The administrative complaint arose from a land dispute between the families of complainant and respondent. Complainant alleged that even though he and respondent have already reached a settlement before the Barangay, respondent still continued to harass him by calling him names, and even attempting to box him when he tried to report respondent's abuses to Hon. Ma. Cleofe V. Militante, Acting Presiding Judge of MTC, Albuera, Leyte, where respondent works.
In his Comment2 dated 27 June 2005, respondent refuted complainant's claim that their dispute was already settled before the Barangay. Respondent also denied that he verbally abused complainant and attempted to box him. On the contrary, it was complainant who harassed him by besmirching his reputation so that he will be removed from office.

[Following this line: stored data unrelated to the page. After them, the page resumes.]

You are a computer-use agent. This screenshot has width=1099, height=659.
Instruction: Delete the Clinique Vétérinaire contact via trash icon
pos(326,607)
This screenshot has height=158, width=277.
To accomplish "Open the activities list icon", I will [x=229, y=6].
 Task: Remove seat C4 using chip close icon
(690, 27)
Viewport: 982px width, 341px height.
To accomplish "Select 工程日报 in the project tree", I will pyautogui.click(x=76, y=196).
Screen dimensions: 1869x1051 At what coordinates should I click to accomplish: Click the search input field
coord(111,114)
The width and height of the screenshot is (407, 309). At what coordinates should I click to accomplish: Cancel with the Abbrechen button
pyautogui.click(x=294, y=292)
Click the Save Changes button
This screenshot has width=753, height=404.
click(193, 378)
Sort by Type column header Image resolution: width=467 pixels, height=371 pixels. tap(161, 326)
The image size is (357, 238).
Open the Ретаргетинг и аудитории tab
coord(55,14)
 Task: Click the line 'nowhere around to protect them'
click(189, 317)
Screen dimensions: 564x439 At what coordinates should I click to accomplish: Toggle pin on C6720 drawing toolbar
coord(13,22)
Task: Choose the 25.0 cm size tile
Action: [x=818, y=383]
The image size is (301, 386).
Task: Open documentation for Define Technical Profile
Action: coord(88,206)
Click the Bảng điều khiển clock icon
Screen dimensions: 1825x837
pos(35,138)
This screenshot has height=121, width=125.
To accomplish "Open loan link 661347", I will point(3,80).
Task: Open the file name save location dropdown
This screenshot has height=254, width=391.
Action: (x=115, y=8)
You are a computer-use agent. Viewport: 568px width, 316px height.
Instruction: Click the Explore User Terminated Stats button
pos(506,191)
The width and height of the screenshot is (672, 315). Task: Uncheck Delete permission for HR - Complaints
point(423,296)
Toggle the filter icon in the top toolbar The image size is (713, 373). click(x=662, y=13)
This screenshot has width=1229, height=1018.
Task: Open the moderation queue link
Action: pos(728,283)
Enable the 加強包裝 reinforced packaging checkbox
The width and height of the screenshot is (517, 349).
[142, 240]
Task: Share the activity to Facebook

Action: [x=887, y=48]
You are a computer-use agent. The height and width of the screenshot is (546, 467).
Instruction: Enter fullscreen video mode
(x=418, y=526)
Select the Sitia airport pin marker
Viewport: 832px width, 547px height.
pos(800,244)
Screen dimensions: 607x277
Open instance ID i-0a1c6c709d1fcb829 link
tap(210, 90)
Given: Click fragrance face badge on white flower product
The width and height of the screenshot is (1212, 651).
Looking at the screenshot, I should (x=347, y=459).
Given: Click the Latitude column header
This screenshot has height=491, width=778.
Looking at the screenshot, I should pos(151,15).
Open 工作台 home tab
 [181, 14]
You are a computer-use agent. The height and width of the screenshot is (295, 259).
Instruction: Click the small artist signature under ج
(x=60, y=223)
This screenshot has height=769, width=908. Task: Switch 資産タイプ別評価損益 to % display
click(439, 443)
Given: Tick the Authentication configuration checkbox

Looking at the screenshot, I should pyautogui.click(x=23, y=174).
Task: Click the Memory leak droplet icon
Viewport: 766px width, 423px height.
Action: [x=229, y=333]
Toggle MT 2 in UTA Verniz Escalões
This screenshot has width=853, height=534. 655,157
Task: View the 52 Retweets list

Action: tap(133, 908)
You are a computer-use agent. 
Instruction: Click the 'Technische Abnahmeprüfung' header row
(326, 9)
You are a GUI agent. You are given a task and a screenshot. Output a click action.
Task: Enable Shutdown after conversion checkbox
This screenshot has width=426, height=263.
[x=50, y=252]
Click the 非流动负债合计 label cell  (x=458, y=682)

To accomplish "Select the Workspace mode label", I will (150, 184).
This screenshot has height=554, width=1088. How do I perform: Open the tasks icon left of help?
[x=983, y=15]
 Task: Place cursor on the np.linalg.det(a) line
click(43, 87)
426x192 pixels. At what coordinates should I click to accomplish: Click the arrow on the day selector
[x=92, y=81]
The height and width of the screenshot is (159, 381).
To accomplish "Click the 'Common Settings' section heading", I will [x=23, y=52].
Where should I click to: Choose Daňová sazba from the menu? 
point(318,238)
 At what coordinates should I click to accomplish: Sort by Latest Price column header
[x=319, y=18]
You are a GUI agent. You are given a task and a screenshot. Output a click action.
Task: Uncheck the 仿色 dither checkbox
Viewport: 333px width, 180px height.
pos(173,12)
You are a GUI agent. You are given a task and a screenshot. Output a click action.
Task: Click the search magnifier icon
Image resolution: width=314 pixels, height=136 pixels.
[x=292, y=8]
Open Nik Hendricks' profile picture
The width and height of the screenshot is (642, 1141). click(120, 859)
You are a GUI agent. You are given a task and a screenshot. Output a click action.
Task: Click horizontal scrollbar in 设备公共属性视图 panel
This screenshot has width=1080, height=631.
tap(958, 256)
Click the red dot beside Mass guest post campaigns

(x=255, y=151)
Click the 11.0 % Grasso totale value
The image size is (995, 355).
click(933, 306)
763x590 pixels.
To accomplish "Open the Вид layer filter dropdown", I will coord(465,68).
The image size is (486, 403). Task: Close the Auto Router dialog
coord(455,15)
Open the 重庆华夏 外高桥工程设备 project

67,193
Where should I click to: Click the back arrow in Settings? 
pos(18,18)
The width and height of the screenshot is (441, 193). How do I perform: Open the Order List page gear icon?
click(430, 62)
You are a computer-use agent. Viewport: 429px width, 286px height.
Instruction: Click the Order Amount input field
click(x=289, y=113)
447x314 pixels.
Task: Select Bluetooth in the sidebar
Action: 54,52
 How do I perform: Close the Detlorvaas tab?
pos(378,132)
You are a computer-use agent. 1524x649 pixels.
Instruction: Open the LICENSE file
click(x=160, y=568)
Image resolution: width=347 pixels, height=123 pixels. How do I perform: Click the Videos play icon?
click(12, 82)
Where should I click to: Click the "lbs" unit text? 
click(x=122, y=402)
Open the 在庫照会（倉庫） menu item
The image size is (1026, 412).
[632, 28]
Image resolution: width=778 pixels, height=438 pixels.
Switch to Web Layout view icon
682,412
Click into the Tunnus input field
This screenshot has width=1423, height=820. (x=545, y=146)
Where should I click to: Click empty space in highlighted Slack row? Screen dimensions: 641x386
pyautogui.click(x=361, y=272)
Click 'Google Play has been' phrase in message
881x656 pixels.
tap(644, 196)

Because of the conflicting factual claims of complainant and respondent, the Court referred3 the administrative case to Executive Judge Absalon U. Fulache (Judge Fulache) of the Regional Trial Court (RTC), Branch 14, Baybay, Leyte, for investigation, report, and recommendation.
After his investigation, Judge Fulache submitted to the Court his Report and Recommendation4 dated 8 September 2006, wherein he found the following facts which resulted in complainant's filing of the present administrative complaint:
This present case stemmed from a prior misunderstanding between complainant and respondent arising from a land dispute involving their families. By reason thereof, the parties were bickering with each other and the same have (sic) grown to greater proportions. The respondent and complainant are the main protagonist (sic) in the verbal skirmishes which occurred in their neighborhood which recurs (sic) every now and then.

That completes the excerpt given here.